AMERİKA SAVAŞA GİRERSE
Trump’ın İran’ın hava hakimiyetinin kalmadığı, Hamaney’in yerini bildiklerini ancak ‘şimdilik’ suikastine izin vermediği, müzakere modunda olmadığı ve İran’dan şartsız teslim olmasını beklediği gibi sözlerine bakılırsa Amerika zaten savaşın tarafı haline gelmiş durumda. Birkaç gün öncesine kadar İsrail’in İran’a karşı savunmasına yardım edeceğini ancak ofansif operasyonlarına destek vermeyeceğini ifade eden Trump yönetimi, şimdi İran’ın nükleer kapasitesini tamamen ortadan kaldıracak askeri opsiyonlarını gözden geçiriyor. Trump’ın İran’la anlaşma arayışından umut kesen söyleminde bir değişiklik olmazsa Amerika’nın özellikle Fordo Nükleer Tesisleri’ne askeri operasyon düzenlemesi beklenebilir. İran böyle bir saldırıya bölgedeki Amerikan üs ve birliklerini hedef alarak karşılık vereceğini söylüyor ve bunu yapması durumunda ABD-İran savaşı resmen başlamış olacak.
Amerika’nın İran’ın nükleer kapasitesini yok etmek üzere savaşa girmesi, ne nefs-i müdafaa ne de terörle mücadele bağlamında meşrulaştırılabilir. İran’ın nükleer silah sahibi olmaması bölge ülkeleri arasında en fazla İsrail’in önceliği olduğu için ABD savaşa İsrail’in ulusal çıkarı için girmiş olacak. Savaş sürecinde ortaya çıkacak maliyetler ve öngörülemeyen güvenlik tehditleri, Amerikan iç kamuoyunda İsrail’e desteğin altını oymakla kalmayıp sert tepki gösterilmesi sonucunu da doğurabilir. İsrail’e yardımın bu kadar politize olduğu ve tartışıldığı bir dönem hiç olmadı desek abartmış olmayız. Bunun üstüne İsrail için ABD’nin savaşa girmesi, Amerika’nın İsrail’e desteğinin meşruiyetini iyice sorgulatarak ikili ilişkilerin yapısal olarak değişmesine neden olabilir.
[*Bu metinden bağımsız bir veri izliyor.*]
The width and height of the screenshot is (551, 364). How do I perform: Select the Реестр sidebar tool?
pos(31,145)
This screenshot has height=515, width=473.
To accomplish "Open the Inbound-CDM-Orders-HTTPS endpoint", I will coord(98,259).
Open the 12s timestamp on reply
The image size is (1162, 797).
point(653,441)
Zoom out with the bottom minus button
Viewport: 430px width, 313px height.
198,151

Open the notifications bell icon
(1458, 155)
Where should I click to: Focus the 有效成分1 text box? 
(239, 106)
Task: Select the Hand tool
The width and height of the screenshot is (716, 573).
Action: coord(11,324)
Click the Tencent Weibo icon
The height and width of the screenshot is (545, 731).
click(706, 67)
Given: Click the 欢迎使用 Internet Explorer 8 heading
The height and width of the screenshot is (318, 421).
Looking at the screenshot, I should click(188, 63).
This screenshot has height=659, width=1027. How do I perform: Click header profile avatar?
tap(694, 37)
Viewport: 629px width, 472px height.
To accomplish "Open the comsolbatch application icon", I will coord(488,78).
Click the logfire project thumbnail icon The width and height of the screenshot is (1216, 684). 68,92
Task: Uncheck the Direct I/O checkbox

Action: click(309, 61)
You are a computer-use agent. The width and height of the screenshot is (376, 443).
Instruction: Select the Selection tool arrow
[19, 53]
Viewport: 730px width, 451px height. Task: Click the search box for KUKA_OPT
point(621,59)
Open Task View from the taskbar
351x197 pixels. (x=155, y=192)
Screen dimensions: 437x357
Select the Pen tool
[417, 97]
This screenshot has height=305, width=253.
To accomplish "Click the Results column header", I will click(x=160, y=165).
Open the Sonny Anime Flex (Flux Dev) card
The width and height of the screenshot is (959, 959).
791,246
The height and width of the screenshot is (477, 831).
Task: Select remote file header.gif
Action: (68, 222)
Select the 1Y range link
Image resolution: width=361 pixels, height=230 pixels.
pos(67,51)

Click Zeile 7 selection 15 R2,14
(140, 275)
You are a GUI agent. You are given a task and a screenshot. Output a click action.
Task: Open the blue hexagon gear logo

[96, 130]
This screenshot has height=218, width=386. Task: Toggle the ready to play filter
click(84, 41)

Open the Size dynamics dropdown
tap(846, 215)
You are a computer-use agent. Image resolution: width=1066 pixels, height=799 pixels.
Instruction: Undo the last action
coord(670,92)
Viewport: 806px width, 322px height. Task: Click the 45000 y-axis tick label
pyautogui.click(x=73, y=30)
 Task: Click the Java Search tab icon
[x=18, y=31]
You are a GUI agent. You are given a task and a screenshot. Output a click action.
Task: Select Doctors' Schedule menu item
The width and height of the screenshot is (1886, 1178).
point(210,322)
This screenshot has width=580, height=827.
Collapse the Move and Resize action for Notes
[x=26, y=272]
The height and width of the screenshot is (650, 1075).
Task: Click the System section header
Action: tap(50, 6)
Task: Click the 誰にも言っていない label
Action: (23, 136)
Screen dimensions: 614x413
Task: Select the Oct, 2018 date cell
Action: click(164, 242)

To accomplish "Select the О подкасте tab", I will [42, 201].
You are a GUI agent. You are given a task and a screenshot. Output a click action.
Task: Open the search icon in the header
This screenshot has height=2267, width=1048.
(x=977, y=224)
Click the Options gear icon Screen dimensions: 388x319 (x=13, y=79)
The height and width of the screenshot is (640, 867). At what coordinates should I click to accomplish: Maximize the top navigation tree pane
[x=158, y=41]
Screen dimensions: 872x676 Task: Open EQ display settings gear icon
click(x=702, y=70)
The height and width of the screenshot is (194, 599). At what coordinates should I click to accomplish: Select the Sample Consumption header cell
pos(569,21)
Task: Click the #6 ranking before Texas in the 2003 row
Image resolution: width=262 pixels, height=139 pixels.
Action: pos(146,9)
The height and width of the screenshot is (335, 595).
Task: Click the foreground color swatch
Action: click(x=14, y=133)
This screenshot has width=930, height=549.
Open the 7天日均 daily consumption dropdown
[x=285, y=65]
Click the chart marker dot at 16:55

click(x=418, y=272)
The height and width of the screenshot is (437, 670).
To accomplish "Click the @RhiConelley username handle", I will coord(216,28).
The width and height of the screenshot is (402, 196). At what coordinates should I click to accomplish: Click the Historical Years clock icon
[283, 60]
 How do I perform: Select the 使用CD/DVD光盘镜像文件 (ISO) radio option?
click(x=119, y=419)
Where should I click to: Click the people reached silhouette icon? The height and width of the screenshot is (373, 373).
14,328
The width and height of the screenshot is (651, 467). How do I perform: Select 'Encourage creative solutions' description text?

Netanyahu’nun siyasi kariyerini koruma çabası uğruna ABD’yle güçlü ilişkisini ‘tepe tepe’ kullanması, İsrail’in Washington’la ilişkisini tehdit eder nitelikte.
İran’ın nükleer müzakerelerde daha pragmatik davranarak ABD’yle bir an önce anlaşması ve bu sayede Trump’la Netanyahu arasındaki mesafeyi açmaya çalışması akılcı bir strateji olabilirdi ancak bu fırsat kaçırılmış görünüyor. Trump’a nükleer anlaşma üzerinden siyasi bir zafer vermekten kaçınan İran, Netanyahu’nun ABD’yi savaşın içine çekme kumarı oynaması için kritik bir fırsat vermiş oldu. Netanyahu’nun saldırılarla müzakere sürecini dinamitlemesi sonrasında Trump da daha sert bir pozisyon alma ihtiyacı duydu. Trump’ın sert söylemlerine rağmen her zaman hızlıca fikir değiştirme potansiyeli olduğu için hala bir anlaşmaya varılması mümkün olabilir ancak bunun için İran’ın daha pragmatik bir tavır sergilemesi gerekiyor. Aksi takdirde Trump askeri bir operasyon kararı alabilir ve Amerika Ortadoğu’da yeni bir savaş başlatarak bölgenin geleceğini bir kez İsrail lehine dizayn etme sürecine girebilir. Diplomasi çabaları başarısız olursa ne Trump Amerika’yı sonsuz savaşlardan çıkarma vaadini tutabilecek ne de Ortadoğu istikrar ve barışa doğru ilerleyebilecek.